ああ、この笑顔に俺は何回救われたのだろう。アリスがいなかったら、俺はとっくに野垂れ死んでいたことだろう。
「アリス、ありがとう。だけど、疑わないんだな」
自分でアリスに言っておいて、その自分が現実味がなくてスケールが大きすぎて全て理解しきれているわけじゃないのに、目の前の少女は疑うどころか、全然そんな素振りも見せず微笑んでくれている。

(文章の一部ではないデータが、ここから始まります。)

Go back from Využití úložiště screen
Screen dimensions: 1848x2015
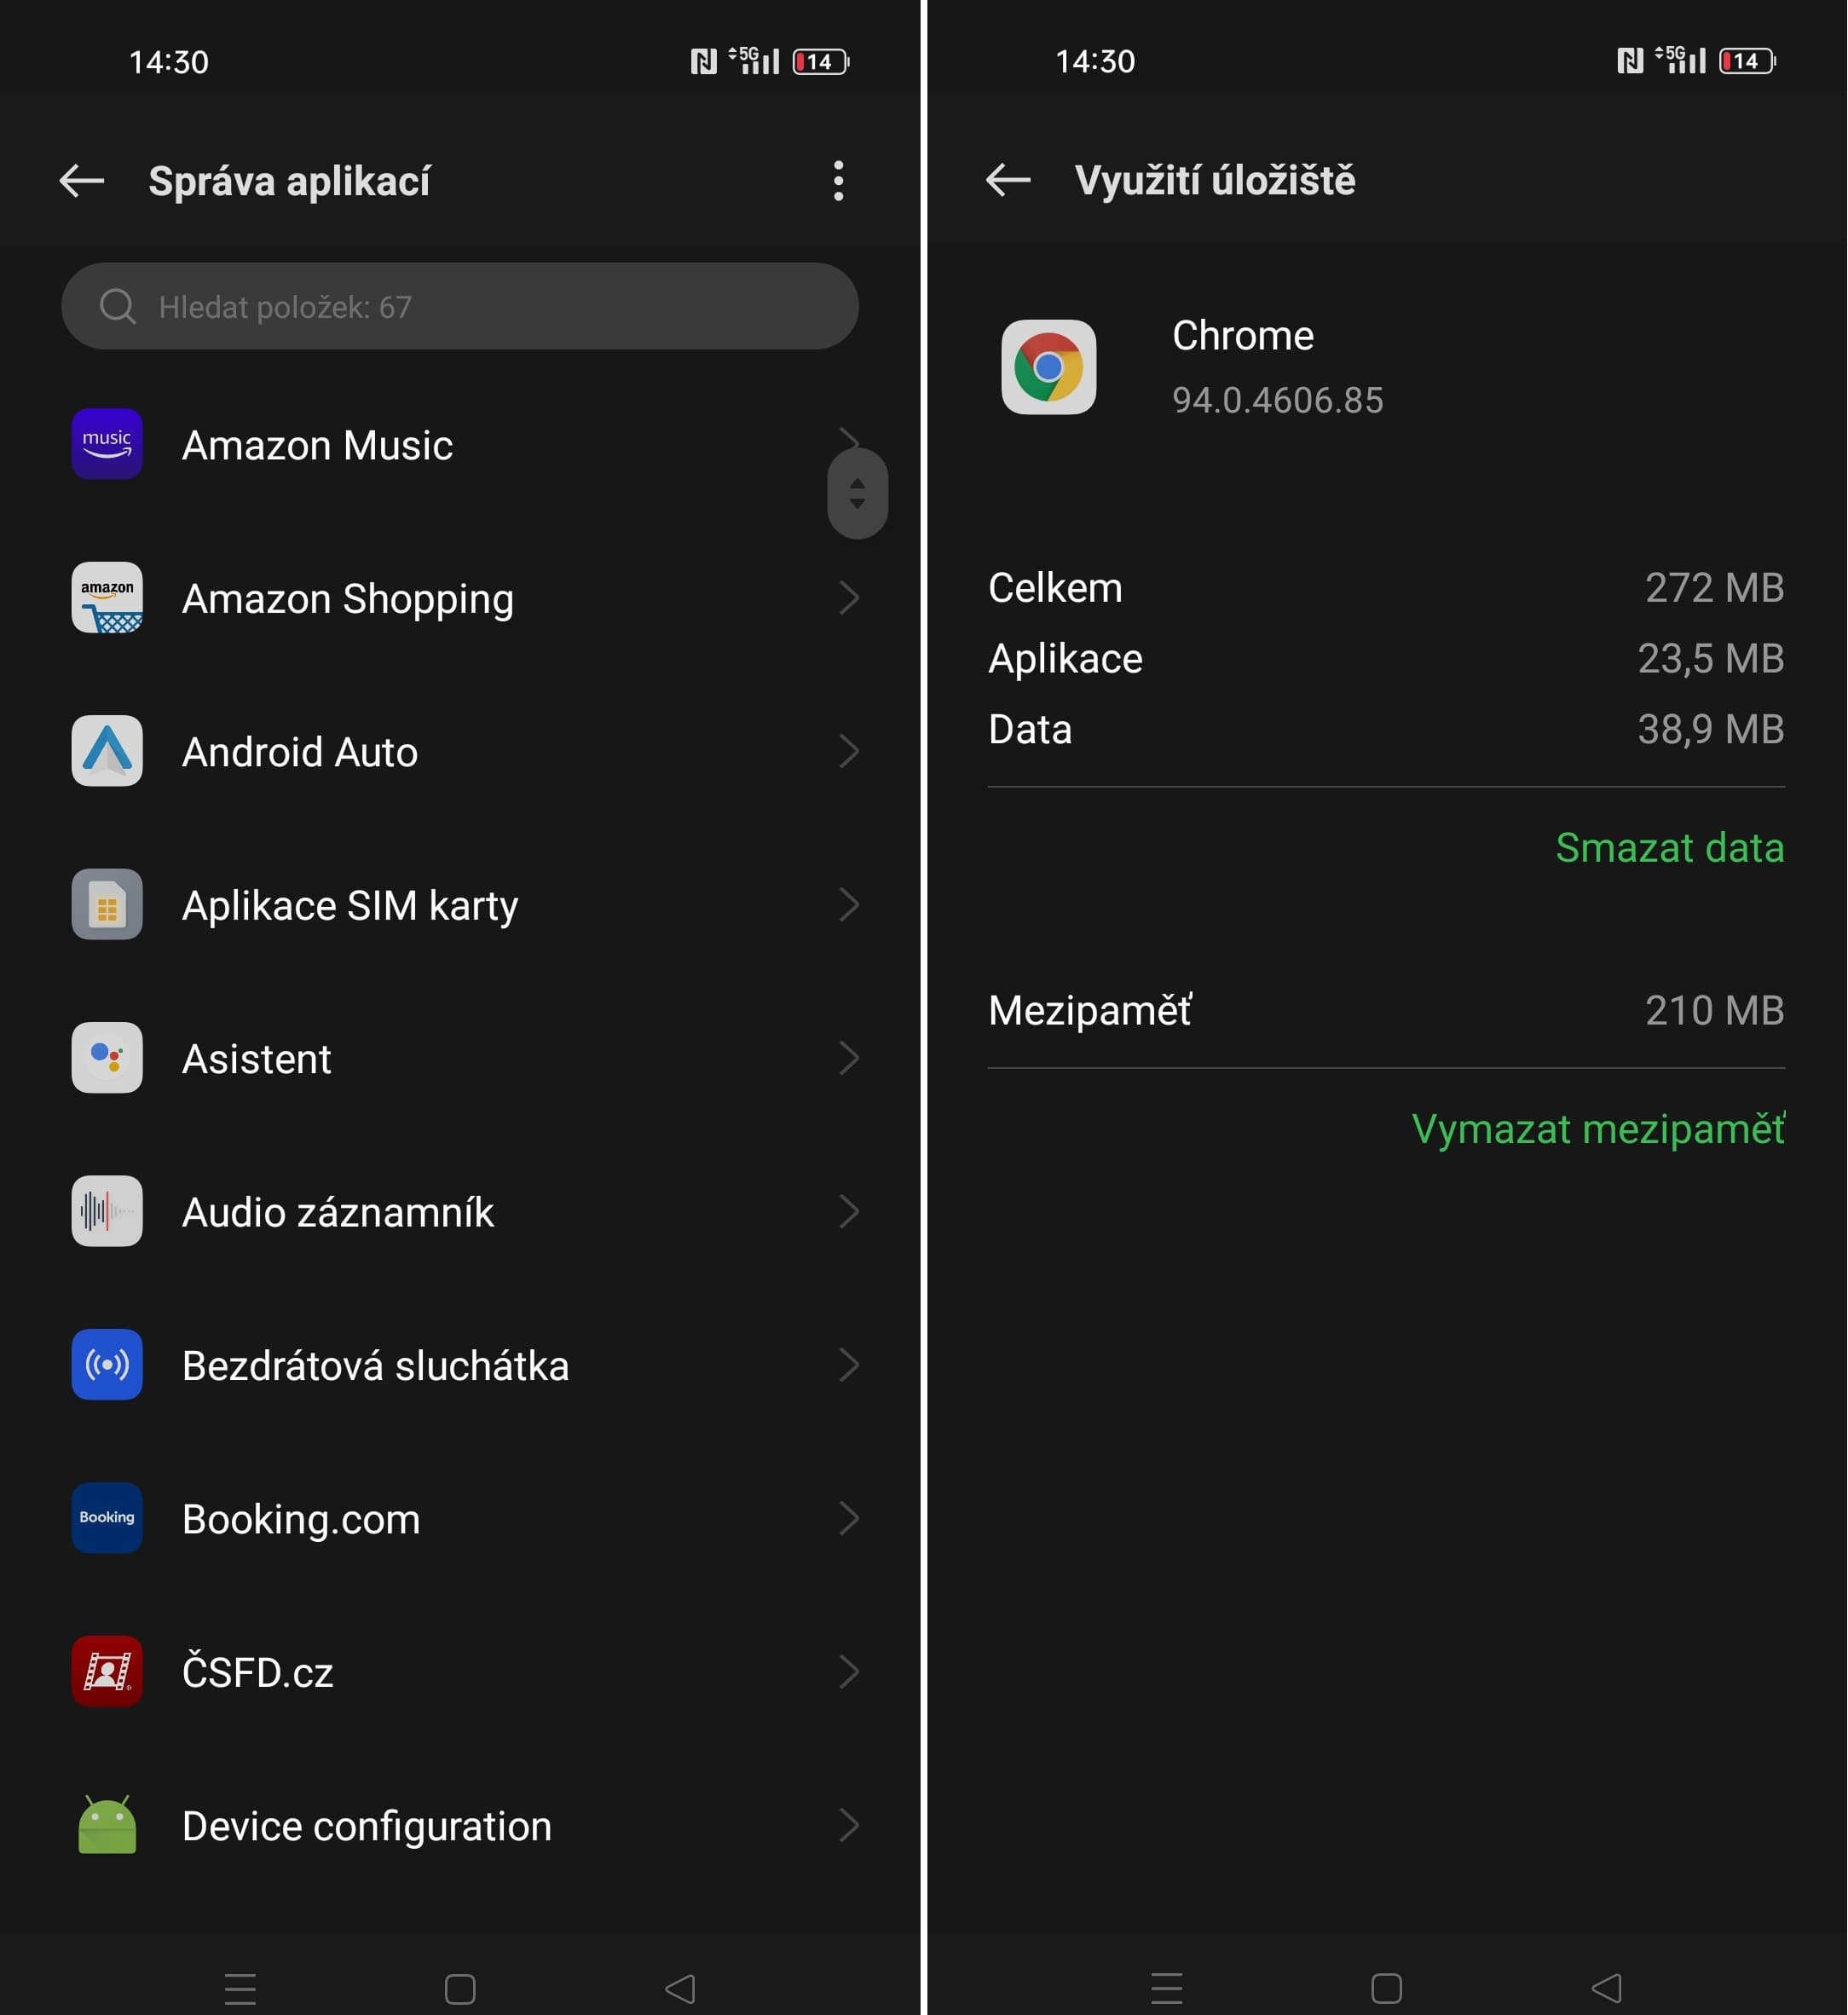click(1007, 180)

「私はユートを信じています。だから、私はユートのことを信じます」
「アリス……」
俺はこの少女を死んでも護り抜くことを、自分の中で誓った。
「それで、ユートはこれからどうするのですか?」
アリスは心配そうに、その薄桃色の瞳でこちらの瞳を見てくる。
「俺はこの世界の滅亡を阻止したい」
「ふふ、ユートならそう言うと思いました。だったら、奥さんである私の役割は一つですね」
アリスは、そう言って両手をグッと握った。
「私はユートのことを全力で支えます」
「本当に良いのか? 結構な危険が付きまとうかもしれないんだぞ。それに、俺としてはアリスには危険な目に合ってほしくないと思ってるんだけど」
「ユートはバカです。私だって出来ればユートには傷付いてほしくはありませんし、出来る事なら、ユートと静かにこうして幸せに暮らしていきたいと思ってます。ですが、ユートは【大宮殿】に行かないといけません。それに私だって生まれたこの世界を、私たちを温かく迎え入れてくれたこの町を黙って滅ばされるのを見ているのは嫌です」
アリスは今聞いた話を疑うこともなく理解して、そしてすぐさま自分の結論ややるべきことを出したのだ。

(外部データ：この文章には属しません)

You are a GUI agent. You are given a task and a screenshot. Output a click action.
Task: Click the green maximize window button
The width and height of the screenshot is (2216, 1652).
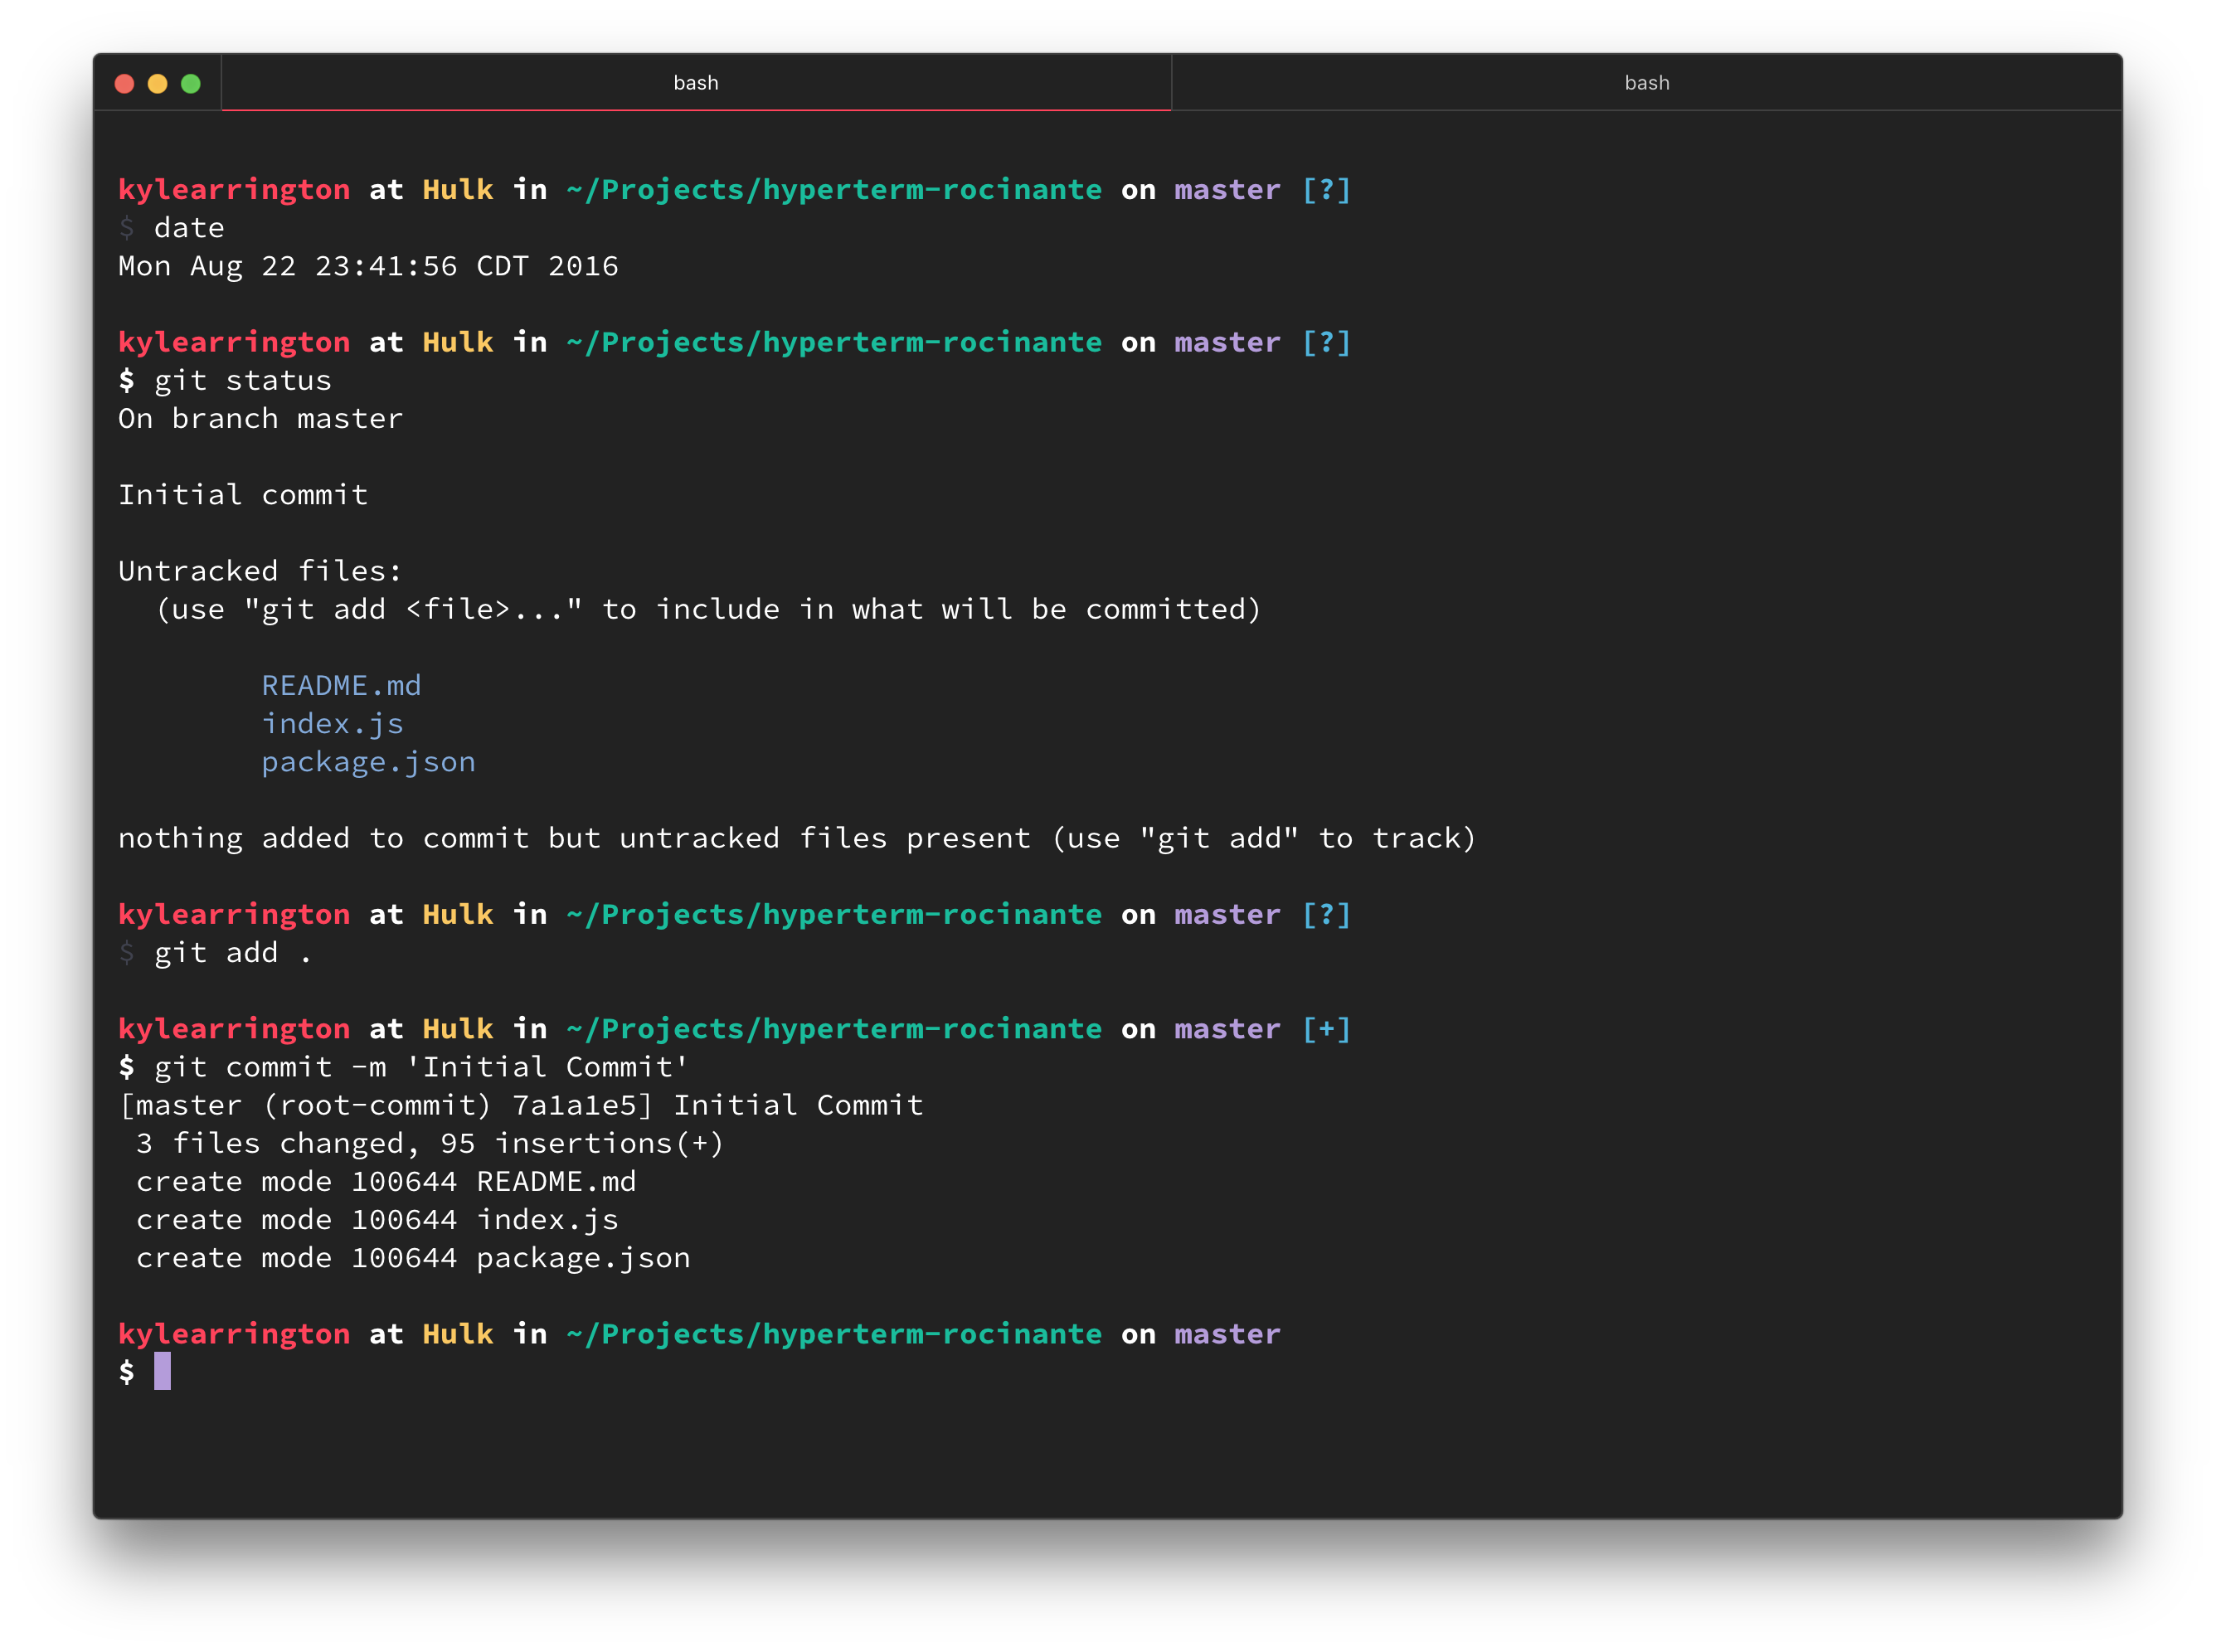click(x=190, y=84)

俺よりも年下のはずなのに、ものすごくアリスはしっかりとしていた。
俺は自分の情けなさやら、アリスに感心しているやらで、何も言えなくなってしまう。
アリスはアリスで、「それに」と呟いた後、俺の頬に両手を添えてキスをしてくる。
「私だってユートのことを護ります。絶対に絶対にです」
頬に添えられているアリスの小さな手に、俺は自分の手を重ね合わせた。
「ああ、俺もアリスにどんなことがあったとしても護ってみせる」
「頼りにしてますよ、あなた」
俺は頷きながら、自分の中でも決意を新たにする。
そうだ、俺はこの少女をどんなことがあっても護り抜くんだ。あの時誓ったように。
「それじゃあ、俺は町長の所に行くから、アリスは待っててくれ」
町長と聞いてアリスは嫌そうな顔をしたが、結局ついてくると言い張った。
う~ん、俺としては待っていて欲しかったところなんだけどな。
そう思いながら、俺はアリスと共に町長の家に向かうのだった。